SP-X/Köln. Der aus den USA importierte Halloween-Kult findet in Deutschland immer mehr Freunde, die sich Ende Oktober in angsteinflößende Schale werfen. Wer sich mit Grusel- und Gruft-Aufmachung allerdings an das Steuer eines Pkw setzen will, sollte auf einen dezenten Kopfschmuck sowie auf unvorsichtige Hexen und Monster unter den Fußgängern achten.

Als Führer eines Fahrzeugs ist man gut beraten, es mit der Maskerade nicht zu übertreiben. Wesentliche Gesichtszüge wie Wangen und Kinnpartie sollten in jedem Fall erkennbar bleiben. Andernfalls verhindert die Verhüllung die Identifizierbarkeit des Autofahrers bei der automatisierten Verkehrsüberwachung (Blitzer), was laut StVO als Ordnungswidrigkeit gewertet wird. Ob eine Ski- oder Kostümmaske – verhindert diese die Feststellbarkeit der Fahreridentität, sieht der bundesweit einheitliche Tatbestandskatalog ein Bußgeld in Höhe von 60 Euro vor. Verhindert die Verkleidung die Identifizierung des Fahrers auf dem Blitzerfoto, kann im Extremfall eine Pflicht zur Fahrtenbuchführung auferlegt werden.

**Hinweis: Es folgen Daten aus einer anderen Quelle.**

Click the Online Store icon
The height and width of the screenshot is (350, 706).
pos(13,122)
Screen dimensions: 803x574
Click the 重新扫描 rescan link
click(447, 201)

Darüber hinaus sollten Kostüme nicht die Reaktions- und Wahrnehmungsfähigkeit des Fahrers beeinträchtigen. Hüte, Bärte, Perücken und dicke Brillen behindern zum Beispiel die Sicht und Bewegungsfreiheit, was gefährliche Folgen haben kann. Im Fall einer Verkehrskontrolle können Ordnungshüter das Fahren mit erschwerter Sicht oder einer Beeinträchtigung des Gehörs mit einem Bußgeld in Höhe von 10 Euro sanktionieren.

Schlimmere Konsequenzen können bei einem Unfall drohen: Maskierte haben dann möglicherweise nämlich ihre Sorgfaltspflicht verletzt, was neben einem Bußgeld außerdem Probleme mit der Versicherung nach sich ziehen kann. Wäre der Unfall ohne Maskierung vermeidbar gewesen, kann die Kaskoversicherung unter Umständen ihre Leistungen kürzen. Unfallverursacher müssen dann möglicherweise die Kosten für Schäden am eigenen Fahrzeug selbst tragen.

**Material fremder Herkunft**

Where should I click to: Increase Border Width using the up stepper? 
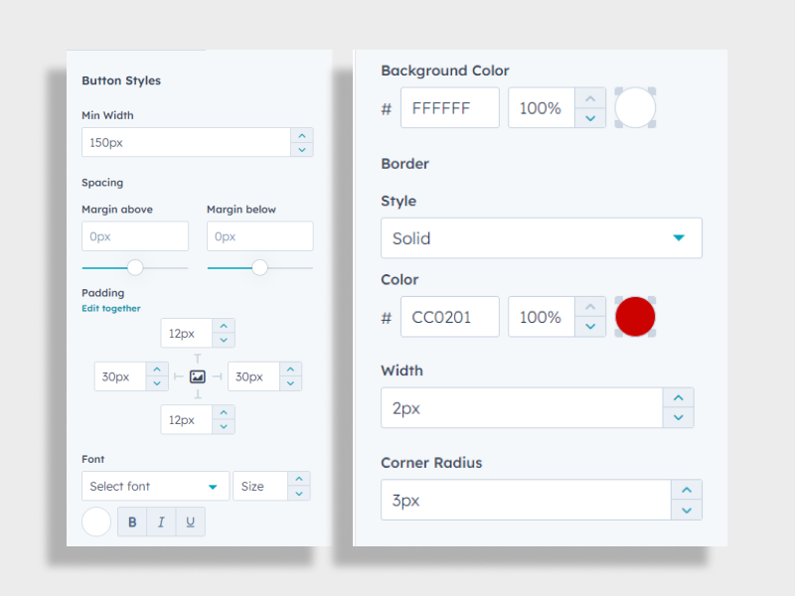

Wer also im Kostüm zur Halloween-Party fahren will, sollte seine Verkleidung im Kofferraum deponieren und erst vor Ort anzuziehen – oder gleich auf öffentliche Verkehrsmittel oder das Taxi umsteigen. Dann muss man auch bei den Getränken nicht so genau hinschauen.

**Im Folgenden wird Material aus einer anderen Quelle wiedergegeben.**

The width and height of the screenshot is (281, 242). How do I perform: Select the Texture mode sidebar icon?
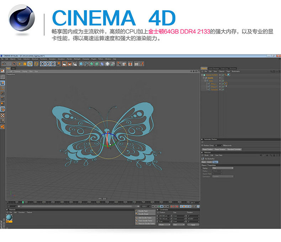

Auch wer bei Halloween nicht mitfeiert, sollte den Tag – die Grusel-Party findet in der Regel am 31. Oktober statt – im Kalender anstreichen. Denn in der Dunkelheit sind viele verkleidete Kinder unterwegs. Oft tragen diese Kostüme, die dem Anlass entsprechend dunkel gehalten sind, weshalb sie weniger gut zu erkennen sind.